## Data under study
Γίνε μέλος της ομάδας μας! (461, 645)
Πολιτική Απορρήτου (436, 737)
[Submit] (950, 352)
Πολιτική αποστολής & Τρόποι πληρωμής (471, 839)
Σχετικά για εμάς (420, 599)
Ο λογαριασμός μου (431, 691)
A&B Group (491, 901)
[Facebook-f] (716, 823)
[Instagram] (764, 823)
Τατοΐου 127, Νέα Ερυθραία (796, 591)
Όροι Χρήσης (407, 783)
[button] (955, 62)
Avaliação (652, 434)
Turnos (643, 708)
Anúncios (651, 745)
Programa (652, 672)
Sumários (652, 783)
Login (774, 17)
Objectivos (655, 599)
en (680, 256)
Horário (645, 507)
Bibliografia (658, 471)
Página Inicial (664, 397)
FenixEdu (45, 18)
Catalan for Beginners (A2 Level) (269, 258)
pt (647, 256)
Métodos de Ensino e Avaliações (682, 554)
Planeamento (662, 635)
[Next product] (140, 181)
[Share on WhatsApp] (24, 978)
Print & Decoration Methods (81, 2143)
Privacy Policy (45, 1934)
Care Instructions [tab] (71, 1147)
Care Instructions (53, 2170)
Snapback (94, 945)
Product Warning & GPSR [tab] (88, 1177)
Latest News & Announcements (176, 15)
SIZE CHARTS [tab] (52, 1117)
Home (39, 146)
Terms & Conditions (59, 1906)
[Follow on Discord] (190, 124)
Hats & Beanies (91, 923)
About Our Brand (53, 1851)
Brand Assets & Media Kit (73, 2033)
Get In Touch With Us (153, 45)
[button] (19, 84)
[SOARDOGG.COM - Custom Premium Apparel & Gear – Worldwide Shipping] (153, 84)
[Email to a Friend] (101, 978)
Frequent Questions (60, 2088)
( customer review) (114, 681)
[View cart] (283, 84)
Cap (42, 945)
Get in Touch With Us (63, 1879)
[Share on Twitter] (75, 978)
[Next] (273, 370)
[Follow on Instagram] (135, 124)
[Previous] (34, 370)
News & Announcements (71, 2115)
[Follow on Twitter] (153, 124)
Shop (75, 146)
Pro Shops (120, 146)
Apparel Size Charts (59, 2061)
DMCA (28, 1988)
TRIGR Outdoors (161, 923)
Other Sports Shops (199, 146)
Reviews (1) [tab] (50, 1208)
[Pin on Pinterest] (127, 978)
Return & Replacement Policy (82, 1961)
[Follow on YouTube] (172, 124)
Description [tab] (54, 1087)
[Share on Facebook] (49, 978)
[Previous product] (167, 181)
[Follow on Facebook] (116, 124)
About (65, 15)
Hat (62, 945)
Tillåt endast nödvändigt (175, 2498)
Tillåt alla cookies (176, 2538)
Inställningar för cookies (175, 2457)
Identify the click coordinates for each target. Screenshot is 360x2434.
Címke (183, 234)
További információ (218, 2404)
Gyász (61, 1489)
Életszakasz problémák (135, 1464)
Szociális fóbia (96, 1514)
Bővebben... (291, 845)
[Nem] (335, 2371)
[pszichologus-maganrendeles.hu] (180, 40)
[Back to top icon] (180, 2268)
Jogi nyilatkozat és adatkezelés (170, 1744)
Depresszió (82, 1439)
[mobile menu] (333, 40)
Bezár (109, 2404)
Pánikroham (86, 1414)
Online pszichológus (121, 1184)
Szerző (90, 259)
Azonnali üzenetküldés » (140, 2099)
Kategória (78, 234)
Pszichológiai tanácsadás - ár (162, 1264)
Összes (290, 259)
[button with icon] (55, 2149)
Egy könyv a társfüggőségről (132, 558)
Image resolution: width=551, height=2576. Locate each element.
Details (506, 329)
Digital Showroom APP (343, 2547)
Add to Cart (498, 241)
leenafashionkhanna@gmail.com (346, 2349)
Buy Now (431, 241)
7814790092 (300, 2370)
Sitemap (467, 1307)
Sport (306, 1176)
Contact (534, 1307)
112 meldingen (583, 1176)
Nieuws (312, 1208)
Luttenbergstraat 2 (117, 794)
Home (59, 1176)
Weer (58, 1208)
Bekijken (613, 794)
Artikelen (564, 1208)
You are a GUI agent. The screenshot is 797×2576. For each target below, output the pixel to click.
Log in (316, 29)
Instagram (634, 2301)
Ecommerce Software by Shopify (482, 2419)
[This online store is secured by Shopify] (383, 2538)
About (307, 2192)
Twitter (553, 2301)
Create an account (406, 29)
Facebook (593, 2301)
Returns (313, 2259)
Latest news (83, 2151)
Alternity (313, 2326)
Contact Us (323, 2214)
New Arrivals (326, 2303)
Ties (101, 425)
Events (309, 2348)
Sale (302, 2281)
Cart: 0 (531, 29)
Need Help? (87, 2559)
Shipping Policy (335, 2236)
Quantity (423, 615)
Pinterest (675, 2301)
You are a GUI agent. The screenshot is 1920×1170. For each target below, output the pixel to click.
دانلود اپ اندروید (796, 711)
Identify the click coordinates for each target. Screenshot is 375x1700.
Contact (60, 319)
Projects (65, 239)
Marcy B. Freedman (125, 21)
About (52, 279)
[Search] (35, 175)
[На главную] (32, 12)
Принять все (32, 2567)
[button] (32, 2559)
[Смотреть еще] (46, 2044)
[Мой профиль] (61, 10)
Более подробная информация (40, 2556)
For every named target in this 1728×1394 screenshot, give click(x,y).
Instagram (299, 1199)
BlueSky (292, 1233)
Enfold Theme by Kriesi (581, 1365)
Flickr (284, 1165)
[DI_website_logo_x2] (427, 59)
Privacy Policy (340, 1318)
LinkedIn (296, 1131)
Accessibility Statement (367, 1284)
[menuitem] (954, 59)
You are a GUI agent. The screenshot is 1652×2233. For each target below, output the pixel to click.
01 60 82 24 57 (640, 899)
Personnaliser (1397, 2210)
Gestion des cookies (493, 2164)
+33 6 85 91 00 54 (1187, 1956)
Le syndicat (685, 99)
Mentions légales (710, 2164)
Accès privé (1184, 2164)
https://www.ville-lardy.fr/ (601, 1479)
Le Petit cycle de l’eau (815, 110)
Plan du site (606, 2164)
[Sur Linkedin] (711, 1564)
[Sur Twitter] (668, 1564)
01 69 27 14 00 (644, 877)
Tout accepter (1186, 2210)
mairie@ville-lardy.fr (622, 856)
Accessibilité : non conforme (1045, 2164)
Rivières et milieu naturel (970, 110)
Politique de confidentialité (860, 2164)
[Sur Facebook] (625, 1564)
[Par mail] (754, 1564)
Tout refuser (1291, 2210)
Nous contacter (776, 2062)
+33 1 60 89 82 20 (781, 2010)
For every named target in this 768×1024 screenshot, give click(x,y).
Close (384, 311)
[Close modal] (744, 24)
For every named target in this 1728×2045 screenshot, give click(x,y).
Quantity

## What the task requires
Reproduce, exactly as they stand in the data above, the lines from the one that holds "Shipping Policy (335, 2236)" to the one that holds "Accessibilité : non conforme (1045, 2164)", inclusive.

## The answer
Shipping Policy (335, 2236)
Quantity (423, 615)
Pinterest (675, 2301)
You are a GUI agent. The screenshot is 1920×1170. For each target below, output the pixel to click.
دانلود اپ اندروید (796, 711)
Identify the click coordinates for each target. Screenshot is 375x1700.
Contact (60, 319)
Projects (65, 239)
Marcy B. Freedman (125, 21)
About (52, 279)
[Search] (35, 175)
[На главную] (32, 12)
Принять все (32, 2567)
[button] (32, 2559)
[Смотреть еще] (46, 2044)
[Мой профиль] (61, 10)
Более подробная информация (40, 2556)
For every named target in this 1728×1394 screenshot, give click(x,y).
Instagram (299, 1199)
BlueSky (292, 1233)
Enfold Theme by Kriesi (581, 1365)
Flickr (284, 1165)
[DI_website_logo_x2] (427, 59)
Privacy Policy (340, 1318)
LinkedIn (296, 1131)
Accessibility Statement (367, 1284)
[menuitem] (954, 59)
You are a GUI agent. The screenshot is 1652×2233. For each target below, output the pixel to click.
01 60 82 24 57 (640, 899)
Personnaliser (1397, 2210)
Gestion des cookies (493, 2164)
+33 6 85 91 00 54 (1187, 1956)
Le syndicat (685, 99)
Mentions légales (710, 2164)
Accès privé (1184, 2164)
https://www.ville-lardy.fr/ (601, 1479)
Le Petit cycle de l’eau (815, 110)
Plan du site (606, 2164)
[Sur Linkedin] (711, 1564)
[Sur Twitter] (668, 1564)
01 69 27 14 00 (644, 877)
Tout accepter (1186, 2210)
mairie@ville-lardy.fr (622, 856)
Accessibilité : non conforme (1045, 2164)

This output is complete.